Обрывки планов я, впрочем, помнил — возвести себе дворец в виде пирамиды, выяснить все насчет Юки и что-то еще, касавшееся Великого Фехтовальщика, моего несостоявшегося убийцы: он, думал я, еще поплатится… Все это было нелепо, как обрывки дурного сна — и испарилось, лишь только я увидел вокруг себя гнутые кресла, позолоту и висящие на стенах картины.

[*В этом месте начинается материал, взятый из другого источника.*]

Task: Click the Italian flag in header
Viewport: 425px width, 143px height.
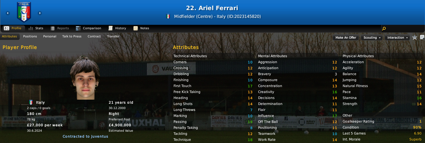Action: (168, 16)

Я понял, что я в Михайловском замке.
X
Я стоял в большой круглой комнате с высоким сферическим потолком, покрытым прямоугольными углублениями-кессонами — напоминавшими не столько римский Пантеон, откуда они были скопированы, сколько вафельный торт. Возникало это кондитерское чувство главным образом из-за помпезной золотой отделки, как бы говорившей недоверчивому миру: «Мы — империя не со вчерашнего дня, а минимум с позавчерашнего».
У стен стояли золоченые диваны и стулья с персиковой обивкой. Над ними висели портреты павловских времен — пепельные волосы румяных прозерпин, парики и крестики забытых асмодеев…
По мне, ротунда была чересчур высока — подобное использование пространства казалось нерациональным. Но таков был вкус позднего восемнадцатого века, уже тянувшегося, как изящно выразился один монастырский искусствовед, «к строгой имперской линии, проступающей сквозь голый абсолютизм разоблаченного барокко». Наверно, искусствовед хотел сказать: стоило прибыть императору с большими батальонами, как все заметили, что король голый.
Кто это, кстати, первым сказанул про голого короля? Кажется, госпожа де Монтеспан? Дура, он потому и голый, что сейчас драть тебя будет…
Я громко засмеялся — брат Луи оценил бы шутку. Но смех мой странно и тревожно прозвучал под старинными сводами.